The traditional Thanksgiving Day dinner has exploded in popularity, as well as the popularity of sports being played in the morning and into the afternoon. Over the years, there has been a noticeable rise in university students practicing this holiday from the comfort of their colleges as well as families not even practicing the holiday, either due to the wider array of freedoms college provides or how financially straining the holiday is on families who rely on rations respectively. State-controlled media within the D.S.A. tends to not focus as much on this significant class divide, instead airing classic pre-Devout Thanksgiving specials before airing the annual parade held within New York City.

The first Revenant Party President David Farthing has a tradition of spending Thanksgiving dinner with the current Devout President, either by inviting them to the Farthing family's estate, or the Farthings themselves being invited to the White House in Washington, D.C. Whatever the case, such an occasion is honored to any other members of the Revenant Party who are included in the invitations. Multiple attempts to take advantage of an occasion have been made by Defiant cells, yet all unfortunately fail.

One of the other more notable Thanksgiving Day traditions added by the Devout government has been Presidential pardons, not just for turkeys, but for ten criminals within Devout America. On such an occasion, the Devout President will present a pardon to ten randomly selected prisoners on national television (after these prisoners have admitted to the crimes they were charged with), and those pardoned will be given the chance to renter civilian society without a criminal record. Federal crimes such as treason, dissent, espionage, counterfeiting, terrorism, and some forms of murder are the exception.

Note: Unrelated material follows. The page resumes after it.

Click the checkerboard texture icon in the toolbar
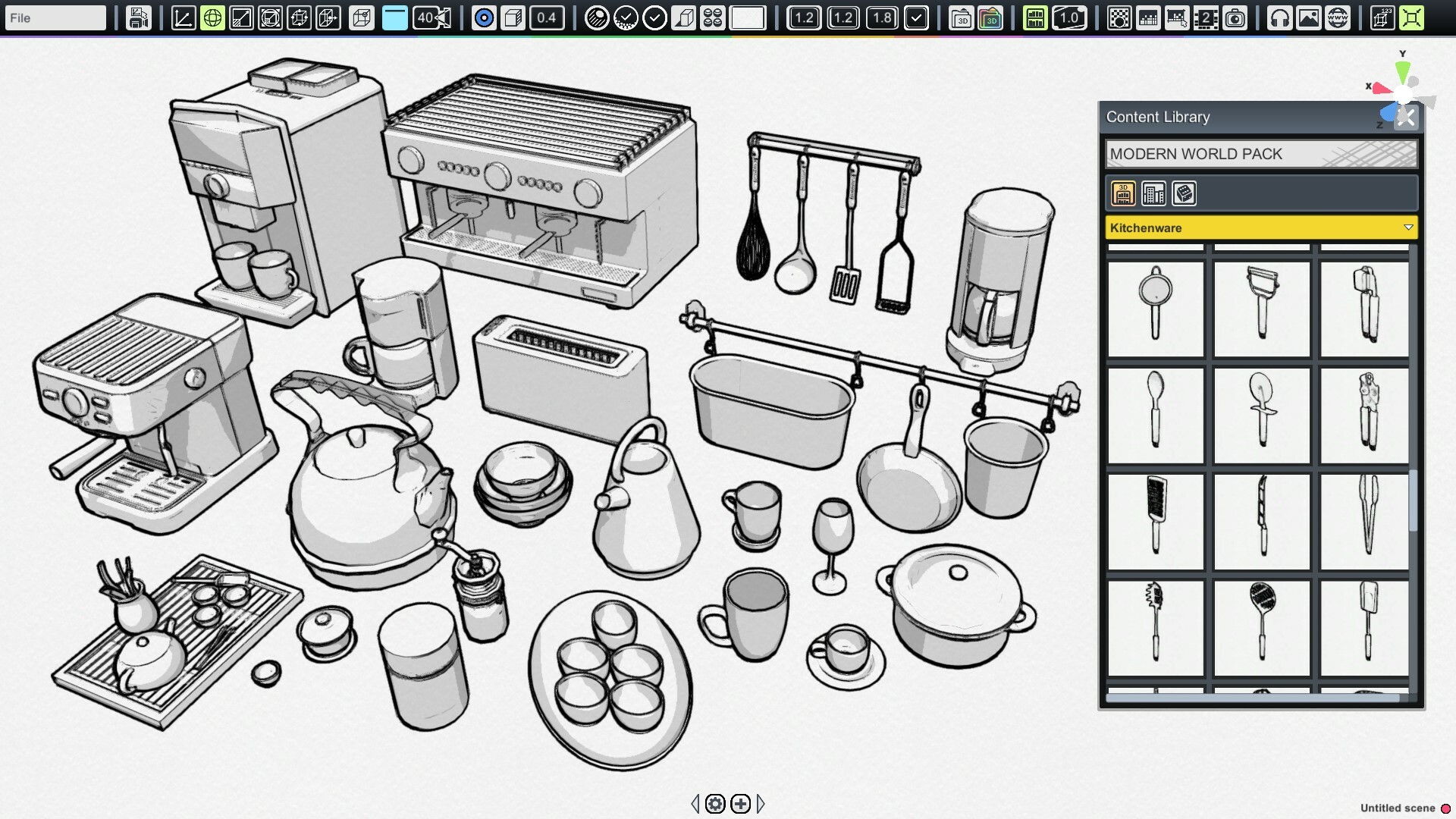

While the Thanksgiving pardon is seemingly benevolent, rumors persist that either a significant portion of the citizens pardoned are actors paid by the state, or that they are real, but disappear quickly from public life to avoid scrutiny of their crimes. Sometimes, the notoriety of their crimes being announced on television has prompted citizens to avoid interactions with the pardoned, lest they risked giving the government an excuse to arrest them as well.

One example is a middle-aged wolf/fox hybrid named George Stavisky. He found himself pardoned by the President in 2007 after defecting from Devout America's Covenant Guard and refusing direct orders to assist in a mass arrest of a college dormitory allegedly printing out pro-liberal pamphlets. Mr. Stavisky literally found himself free from federal prison yet committed suicide after living on Manhattan's streets for ten months because no landlords would lease an apartment to him, nor would businesses risk to hire him as an employee.

Regardless, Thanksgiving continues to be a well-celebrated holiday within the Devout States of America. As the Second American Civil War--protracted or not--continues to go on in the background of the nation, however, many families give thanks that their children will not possibly be forced to go to the Disputed Zone to die.